Fiora et le Pape
chef-d’œuvre d’hypocrisie, mais en voyant sa compagne approuver
silencieusement de la tête d’un air pénétré, elle eut presque honte de duper
ainsi cette sainte femme qui l’avait accueillie si généreusement.
– La
sainte obéissance ! ma fille, soupirait mère Girolama. C’est notre premier
devoir à toutes et je sais gré au cardinal d’être venu vous le rappeler, d’autant
que votre conduite peut être de quelque importance pour la politique de Sa
Sainteté. Je connais peu le cardinal, mais je sais que c’est un grand
diplomate, fort soucieux de sa charge. Sur ce point, l’on ne peut que se
trouver au mieux de suivre ses conseils. Ce à quoi je vous engage vivement !
A cent
lieues d’imaginer quel genre de conseils le vice-chancelier venait de dispenser
à sa pensionnaire, mère Girolama s’en alla méditer, comme elle le faisait
chaque soir avant de se mettre au lit, sur la vie éternelle et les meilleurs
moyens de guider dans cette voie les jeunes âmes confiées à sa garde. Fiora,
elle, un peu mal à l’aise, choisit de pousser la porte de la chapelle pour
passer un moment dans son obscurité apaisante en face de la petite flamme rose
qui veillait au pied du tabernacle. En dépit d’une piété demeurée assez tiède,
elle comprenait parfois Léonarde qui, au moindre ennui, allait le déverser au
pied de quelque autel. Peut-être lui serait-il donné de recevoir, d’en haut, la
lumière ?
Mais
rien ne se produisit ; ni ce soir-là ni les soirs suivants et cinq jours
passèrent sans qu’aucune nouvelle vînt animer pour Fiora la vie bien réglée du
couvent. Si sœur Serafina avait fait passer, par le truchement de sœur
Cherubina, un billet au palais du cardinal Colonna, celui-ci n’était pas encore
apparu à San Sisto.
L’impatience
gagnait Fiora, car il n’est rien de plus agaçant que craindre quelque chose
sans savoir au juste ce que c’est. Aux approches de Noël, le temps changea et
devint pire encore qu’il n’était au moment de son arrivée. Une tempête s’était
déchaînée en Méditerranée et les rafales du vent d’ouest balayaient la côte
tyrrhénienne, emportant parfois les fragiles maisons des pêcheurs. En ville, le
vent arrachait des toits les tuiles rondes, tordait les branches des arbres et
faisait s’écrouler un peu plus les ruines, de moins en moins altières, des
antiques palais impériaux. Il s’engouffrait dans la moindre porte ouverte,
éteignait les cierges à la chapelle et faisait voler les cendres des braseros.

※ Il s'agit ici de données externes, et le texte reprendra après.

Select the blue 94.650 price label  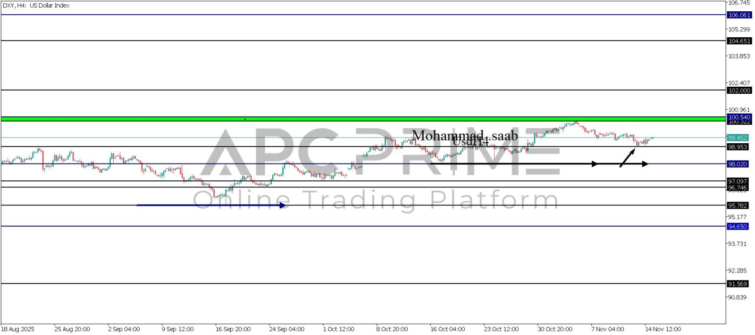(x=737, y=227)
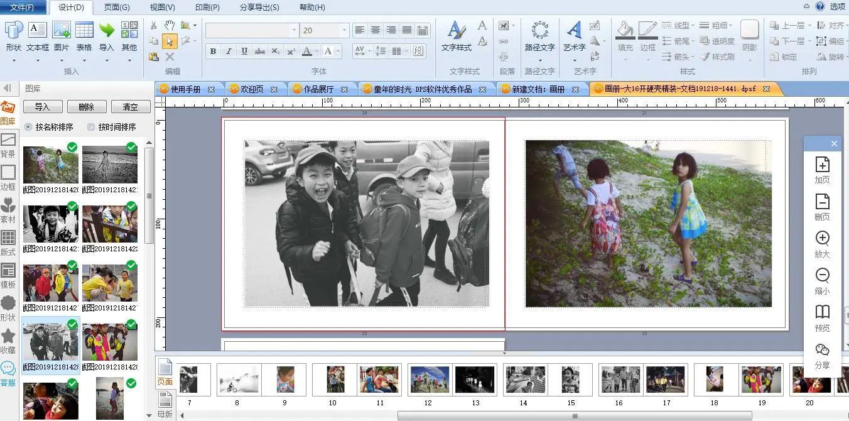Viewport: 849px width, 421px height.
Task: Expand the font name dropdown
Action: [294, 30]
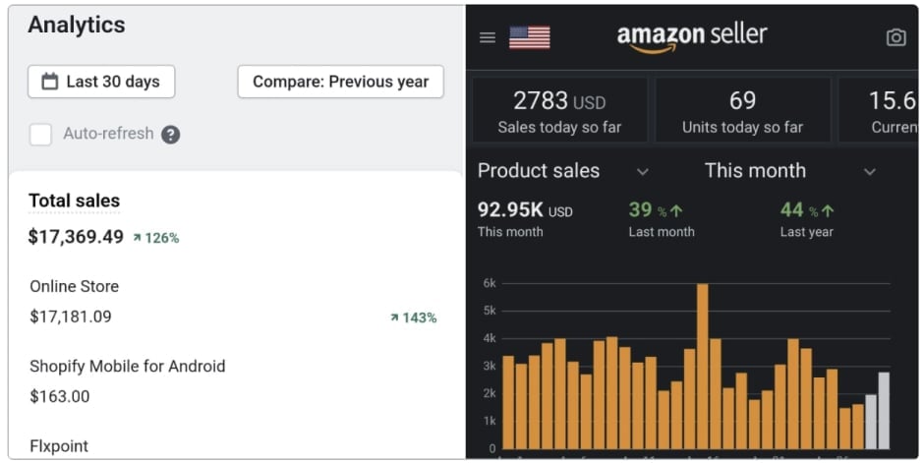
Task: Select the Shopify Mobile for Android row
Action: click(233, 381)
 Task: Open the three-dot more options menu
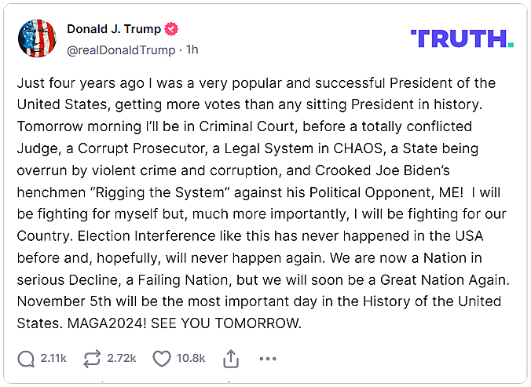coord(268,358)
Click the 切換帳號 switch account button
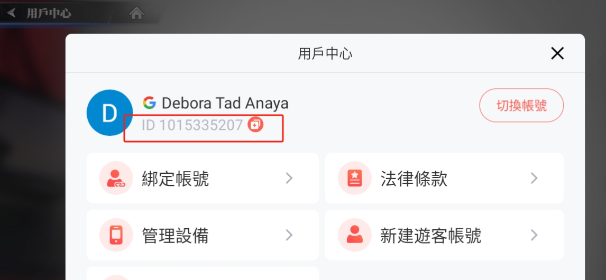Viewport: 606px width, 280px height. (x=521, y=106)
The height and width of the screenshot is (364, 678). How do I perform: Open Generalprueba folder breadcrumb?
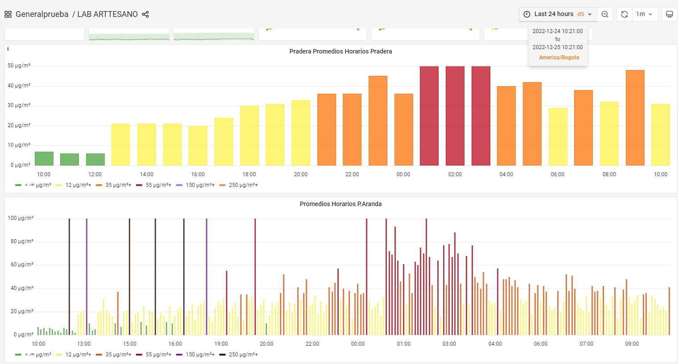pos(42,14)
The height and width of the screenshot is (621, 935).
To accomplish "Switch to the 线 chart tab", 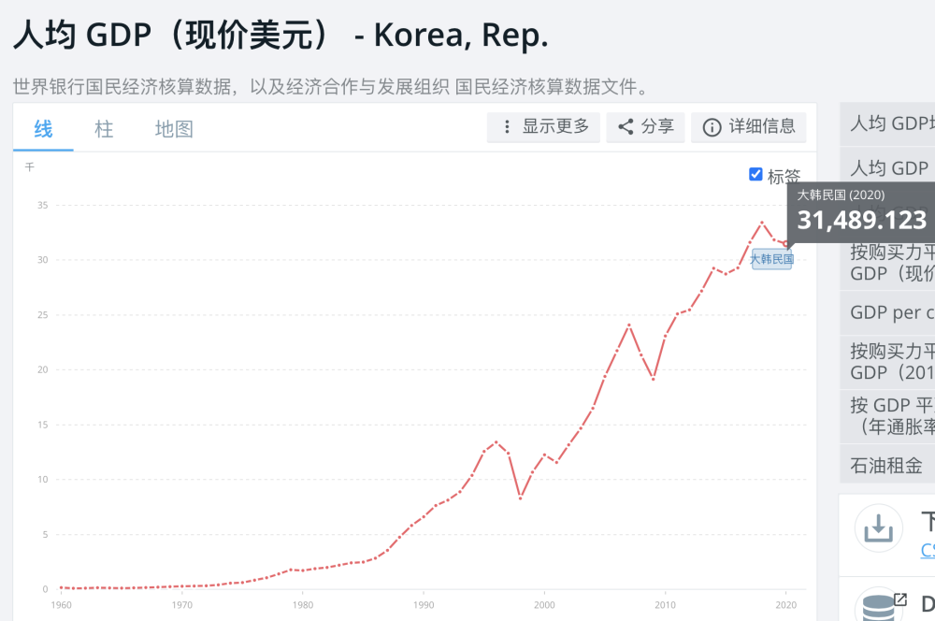I will coord(43,129).
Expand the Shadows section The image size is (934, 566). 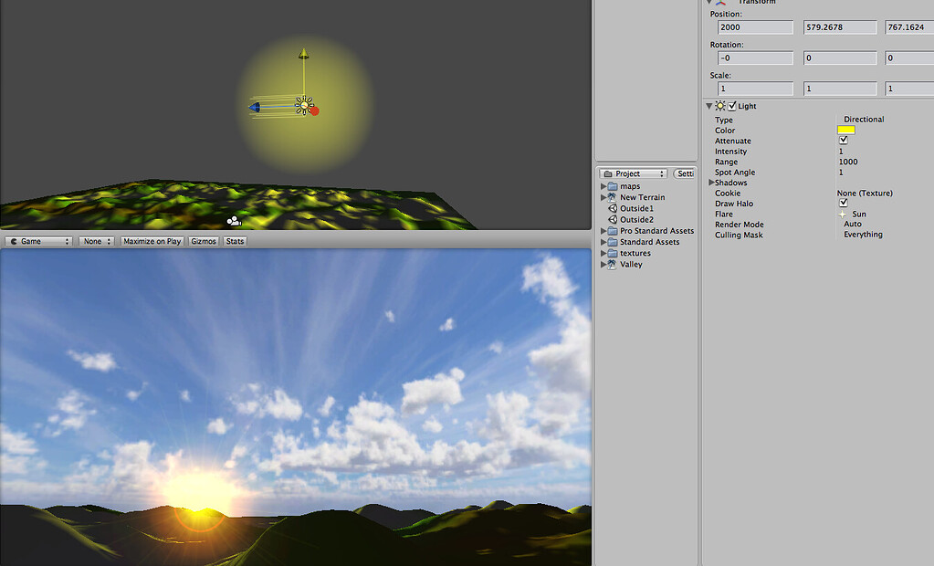[712, 182]
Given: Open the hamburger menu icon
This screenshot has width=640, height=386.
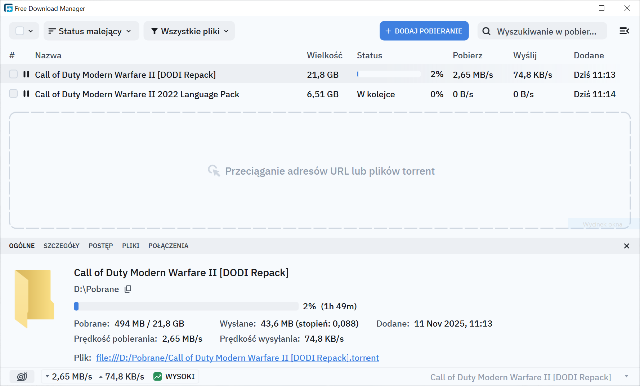Looking at the screenshot, I should (x=624, y=31).
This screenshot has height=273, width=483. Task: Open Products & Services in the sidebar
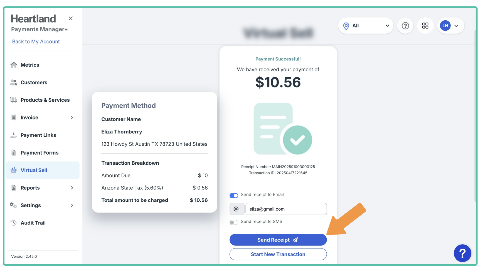(x=45, y=100)
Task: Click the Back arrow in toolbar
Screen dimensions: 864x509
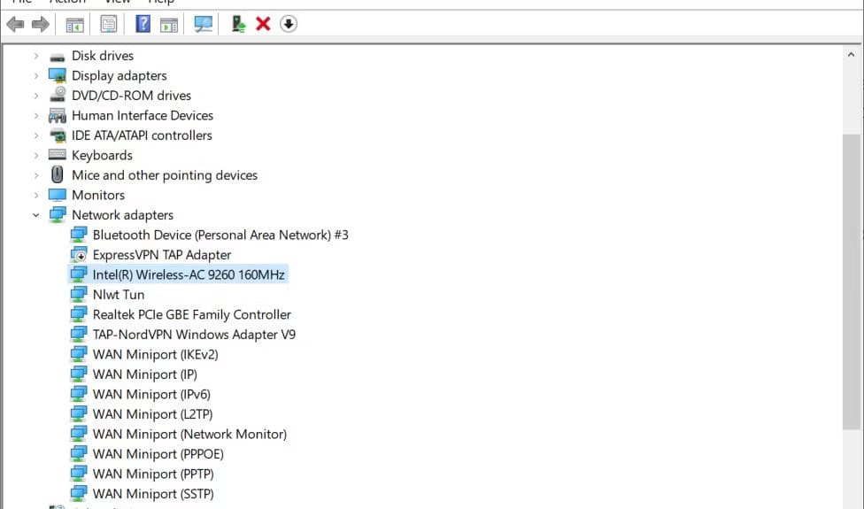Action: click(x=15, y=24)
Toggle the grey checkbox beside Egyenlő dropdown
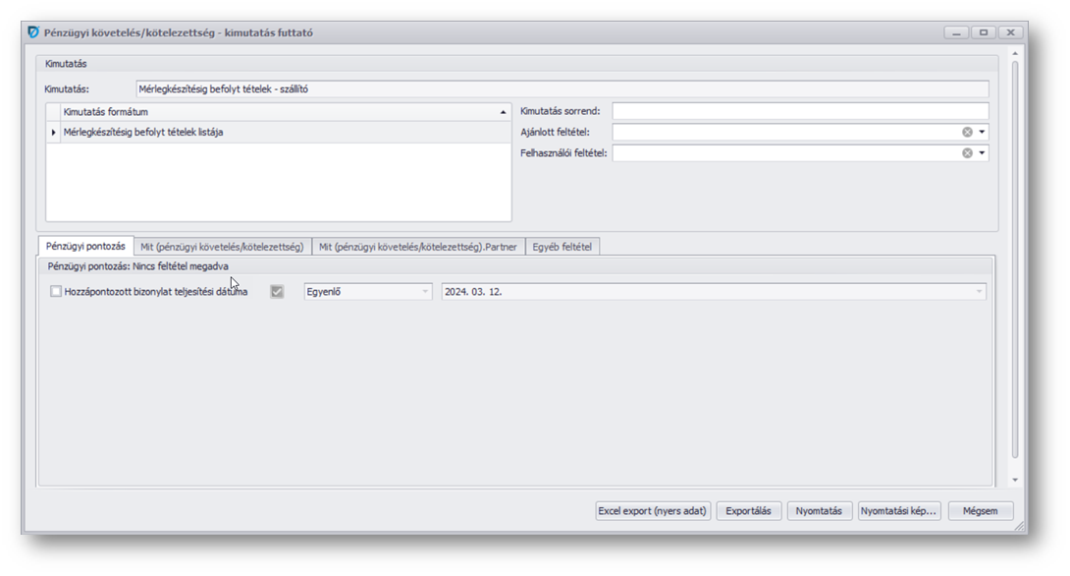The height and width of the screenshot is (576, 1070). (x=277, y=292)
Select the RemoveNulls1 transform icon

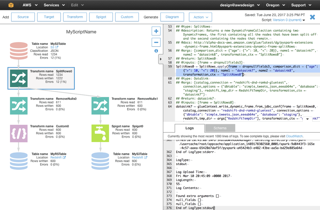pos(100,106)
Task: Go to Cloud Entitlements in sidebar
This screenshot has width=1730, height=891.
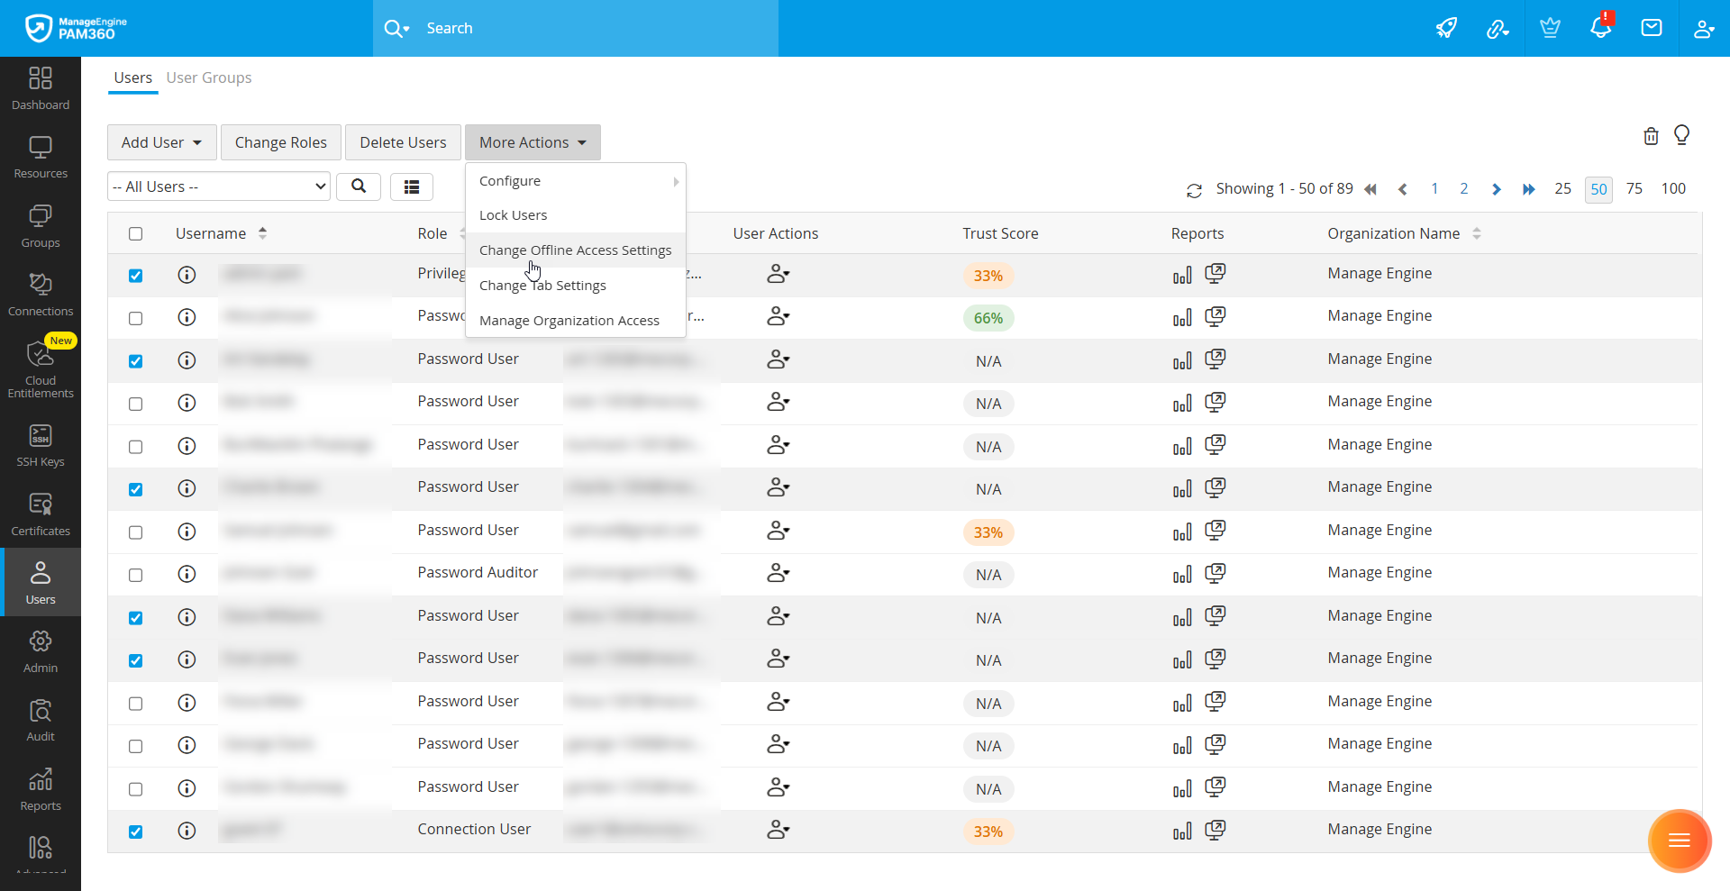Action: [41, 369]
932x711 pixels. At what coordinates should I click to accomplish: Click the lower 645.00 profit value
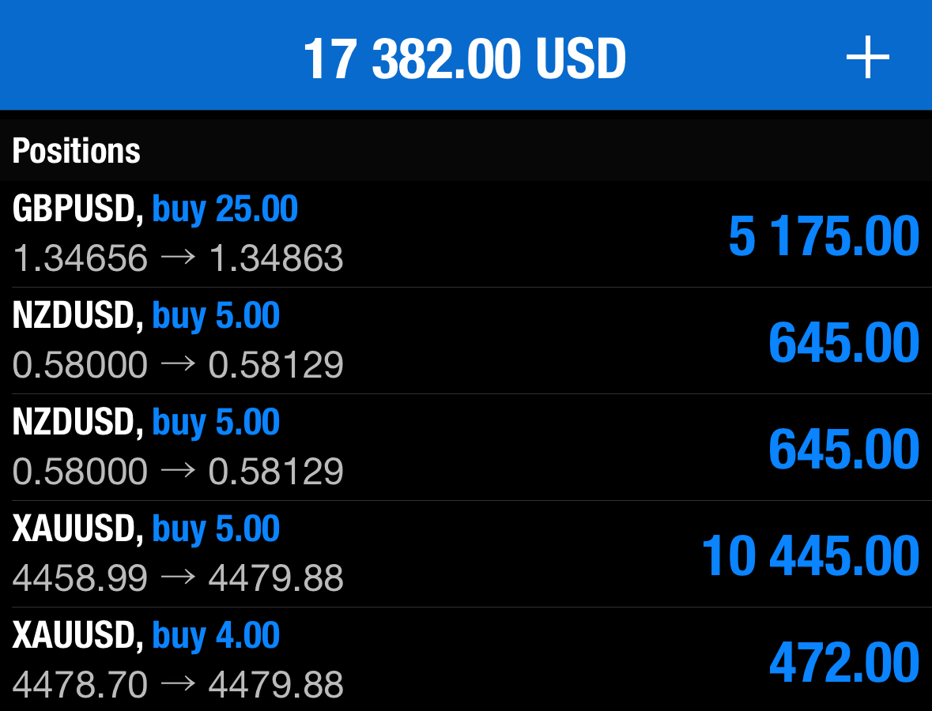click(x=844, y=449)
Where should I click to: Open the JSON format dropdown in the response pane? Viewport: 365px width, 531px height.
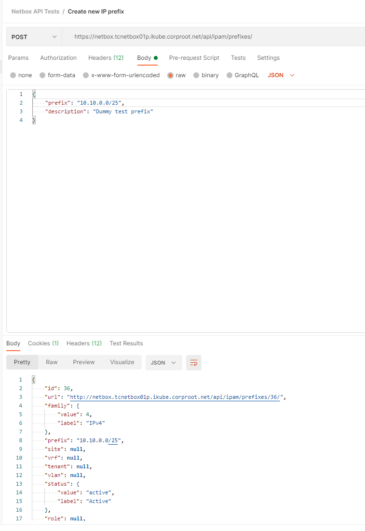[163, 362]
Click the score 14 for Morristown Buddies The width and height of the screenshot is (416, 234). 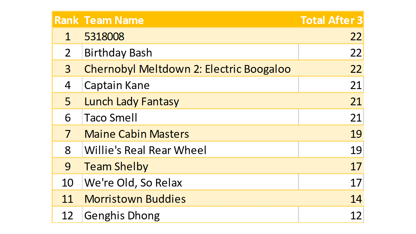pos(356,199)
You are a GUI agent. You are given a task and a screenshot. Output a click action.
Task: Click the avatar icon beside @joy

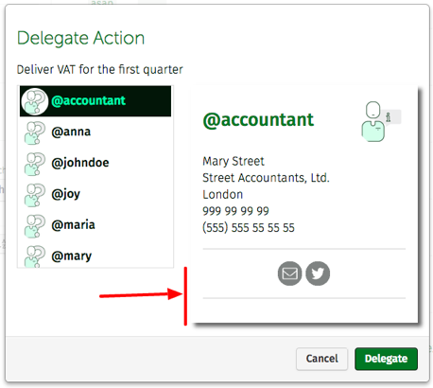click(35, 195)
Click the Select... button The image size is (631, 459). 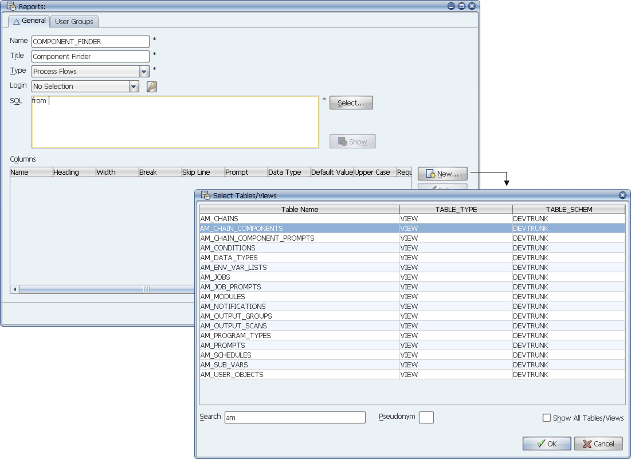click(x=351, y=103)
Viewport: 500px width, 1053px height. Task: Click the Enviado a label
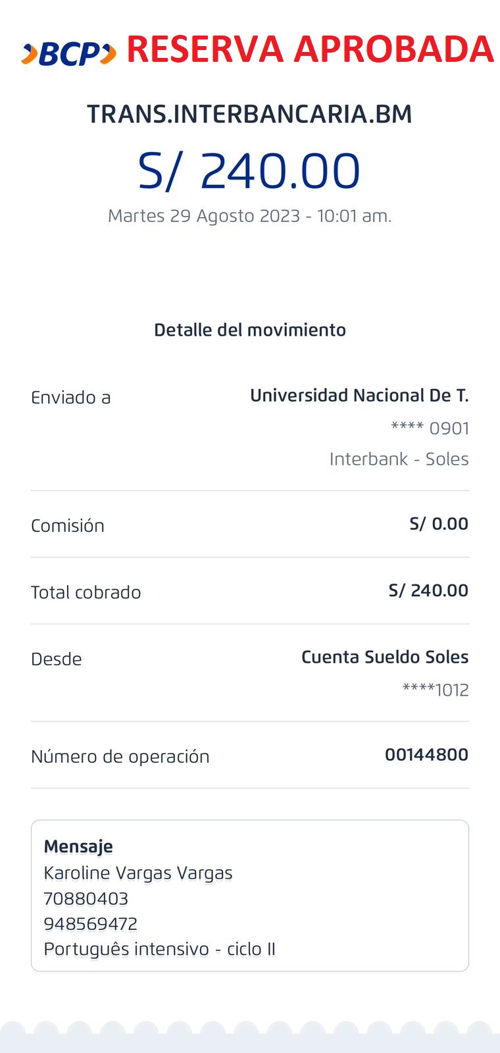(x=71, y=398)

Les courants d’air achevèrent l’œuvre de la malaria et sœur Prisca mourut dans
la première nuit de l’hiver entre les bras de la pauvre Cherubina dont la bonne
figure, si gaie d’ordinaire, était bouffie de larmes.
Quand
on la porta en terre dans la vêture sévère de l’ordre et les pieds nus, Fiora
assista comme les autres au service funèbre et à l’ensevelissement qui suivit,
mais seul son corps était présent. Elle écoutait hurler le vent qui faisait
claquer les robes des nonnes comme des drapeaux sur leurs hampes et son esprit
vagabondait au jardin du côté du mur qui regardait vers l’étang. L’envoyé du
cardinal Borgia était-il à son poste en dépit de cet affreux temps ? C’était
à peu près impossible.
Néanmoins,
le service terminé, elle prit une mante noire et voulut descendre au jardin
pour en avoir le cœur net. Elle avait repéré l’endroit exact du mur où il
faudrait jeter le signal blanc et le suivre la nuit venue. Il y avait là un
vieux pied d’aristoloche qui avait dû connaître son enfance au temps des
Guelfes et des Gibelins et qui avait fermement accroché aux pierres du mur ses
branches devenues grises et noueuses. Grâce à lui, le franchissement de l’obstacle
devait se faire avec une relative facilité. Mais, au moment où elle se
dirigeait vers les parterres, mère Girolama vint la rejoindre.
– Vous
avez vraiment l’intention de descendre au jardin par ce temps ?
– Pourquoi
pas, ma mère ? Ce n’est qu’une tempête et j’ai besoin de respirer autre
chose que la fumée des cierges.
– N’avez-vous
pas suffisamment respiré au cimetière d’où nous venons ? Pour ma part, j’avais
peine à me tenir debout ! Au surplus, là n’est pas la question. On vous
demande au parloir.
– Moi ?
Est-ce encore... le cardinal Borgia ?
– Le
cardinal ne serait pas au parloir. Il a tous les droits de franchir la clôture.